Explore our new BookBrowse Community Forum!

Elizabeth D. Samet Interview, plus links to author biography, book summaries, excerpts and reviews

Elizabeth D. Samet

Elizabeth D. Samet

An interview with Elizabeth D. Samet

Elizabeth D Samet, author of Soldier's Heart, reveals the three dead authors she'd most like to dine with, the book she'd wish to have if she was stuck on a deserted island and her favorite lines and characters from literature.

Is it possible to be a good writer without being a good reader?

I don't believe so. Many good writers start out as good readers; others I know have had to work hard to become better readers. At some stage in almost every writer's quest to improve reading becomes a central pursuit.


Have you ever belonged to a reading group?

I have never belonged to a reading group per se, but for as long as I can remember I have been involved in more or less formal communities of readers--at home and at school. At first it was my mother, who constantly read books with and to me.
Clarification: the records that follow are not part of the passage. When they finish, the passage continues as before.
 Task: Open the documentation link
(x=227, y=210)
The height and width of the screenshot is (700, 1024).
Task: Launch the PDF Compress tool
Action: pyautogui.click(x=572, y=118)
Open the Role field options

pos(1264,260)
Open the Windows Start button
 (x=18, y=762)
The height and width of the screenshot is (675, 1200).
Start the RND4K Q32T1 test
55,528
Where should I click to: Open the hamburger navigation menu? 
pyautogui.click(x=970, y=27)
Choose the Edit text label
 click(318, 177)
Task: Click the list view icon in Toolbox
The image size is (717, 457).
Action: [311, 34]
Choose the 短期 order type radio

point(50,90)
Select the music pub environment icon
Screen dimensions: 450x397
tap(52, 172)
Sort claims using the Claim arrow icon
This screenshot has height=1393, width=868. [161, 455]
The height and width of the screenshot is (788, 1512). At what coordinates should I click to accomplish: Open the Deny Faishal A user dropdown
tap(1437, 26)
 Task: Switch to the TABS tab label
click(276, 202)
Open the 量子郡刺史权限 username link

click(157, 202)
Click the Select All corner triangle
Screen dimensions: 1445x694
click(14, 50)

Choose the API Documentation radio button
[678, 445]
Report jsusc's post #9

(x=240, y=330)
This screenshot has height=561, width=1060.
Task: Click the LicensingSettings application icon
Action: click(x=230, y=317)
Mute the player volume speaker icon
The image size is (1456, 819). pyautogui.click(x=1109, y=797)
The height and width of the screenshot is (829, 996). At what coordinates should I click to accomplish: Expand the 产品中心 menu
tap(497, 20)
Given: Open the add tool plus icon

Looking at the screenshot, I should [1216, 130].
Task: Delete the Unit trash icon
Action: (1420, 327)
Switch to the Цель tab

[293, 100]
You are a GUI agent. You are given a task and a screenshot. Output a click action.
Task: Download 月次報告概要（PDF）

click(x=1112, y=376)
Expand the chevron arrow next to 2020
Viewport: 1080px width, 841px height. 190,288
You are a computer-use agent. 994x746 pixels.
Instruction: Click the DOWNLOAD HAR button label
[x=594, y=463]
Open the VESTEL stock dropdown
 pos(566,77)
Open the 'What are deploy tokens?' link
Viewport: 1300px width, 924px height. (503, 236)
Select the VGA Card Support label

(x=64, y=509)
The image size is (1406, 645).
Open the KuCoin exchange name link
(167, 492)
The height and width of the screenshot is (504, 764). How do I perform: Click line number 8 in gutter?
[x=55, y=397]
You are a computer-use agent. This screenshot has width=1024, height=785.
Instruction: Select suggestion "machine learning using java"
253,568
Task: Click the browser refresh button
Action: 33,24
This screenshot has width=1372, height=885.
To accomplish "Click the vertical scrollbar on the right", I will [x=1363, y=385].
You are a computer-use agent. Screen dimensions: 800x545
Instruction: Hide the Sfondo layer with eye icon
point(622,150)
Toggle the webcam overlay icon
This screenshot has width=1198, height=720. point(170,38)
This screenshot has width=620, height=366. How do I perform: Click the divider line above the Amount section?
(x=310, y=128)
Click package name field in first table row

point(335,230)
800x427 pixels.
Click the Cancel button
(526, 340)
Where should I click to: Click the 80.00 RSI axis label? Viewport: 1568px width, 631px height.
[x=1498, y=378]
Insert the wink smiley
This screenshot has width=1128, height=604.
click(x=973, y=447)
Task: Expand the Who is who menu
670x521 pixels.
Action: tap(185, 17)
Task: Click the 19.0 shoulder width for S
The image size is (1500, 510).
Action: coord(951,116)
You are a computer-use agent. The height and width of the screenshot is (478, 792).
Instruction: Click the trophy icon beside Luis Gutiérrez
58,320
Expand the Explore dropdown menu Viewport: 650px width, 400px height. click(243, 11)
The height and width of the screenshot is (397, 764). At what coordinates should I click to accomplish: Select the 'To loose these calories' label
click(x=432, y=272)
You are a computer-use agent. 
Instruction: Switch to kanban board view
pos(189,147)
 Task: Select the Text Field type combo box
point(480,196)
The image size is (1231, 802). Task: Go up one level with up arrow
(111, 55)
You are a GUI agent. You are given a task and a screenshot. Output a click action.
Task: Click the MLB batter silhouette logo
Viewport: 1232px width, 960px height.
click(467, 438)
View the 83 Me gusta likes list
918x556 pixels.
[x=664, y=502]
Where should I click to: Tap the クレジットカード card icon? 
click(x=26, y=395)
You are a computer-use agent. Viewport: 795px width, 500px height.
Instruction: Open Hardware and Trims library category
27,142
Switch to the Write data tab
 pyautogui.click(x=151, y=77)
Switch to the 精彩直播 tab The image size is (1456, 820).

Now my reading community consists largely of students and former students, whose insights enrich my perspective on new and familiar books.


What book(s) are you reading now or planning to read?

I usually have several books going at once. Just now the list includes The Letters of Noël Coward, edited by Barry Day; Félix Fénéon's Novels in Three Lines; Jonathan Spence's new history, Return to Dragon Mountain: Memories of a Late Ming Man; and, yet again, Charles Dickens's Great Expectations.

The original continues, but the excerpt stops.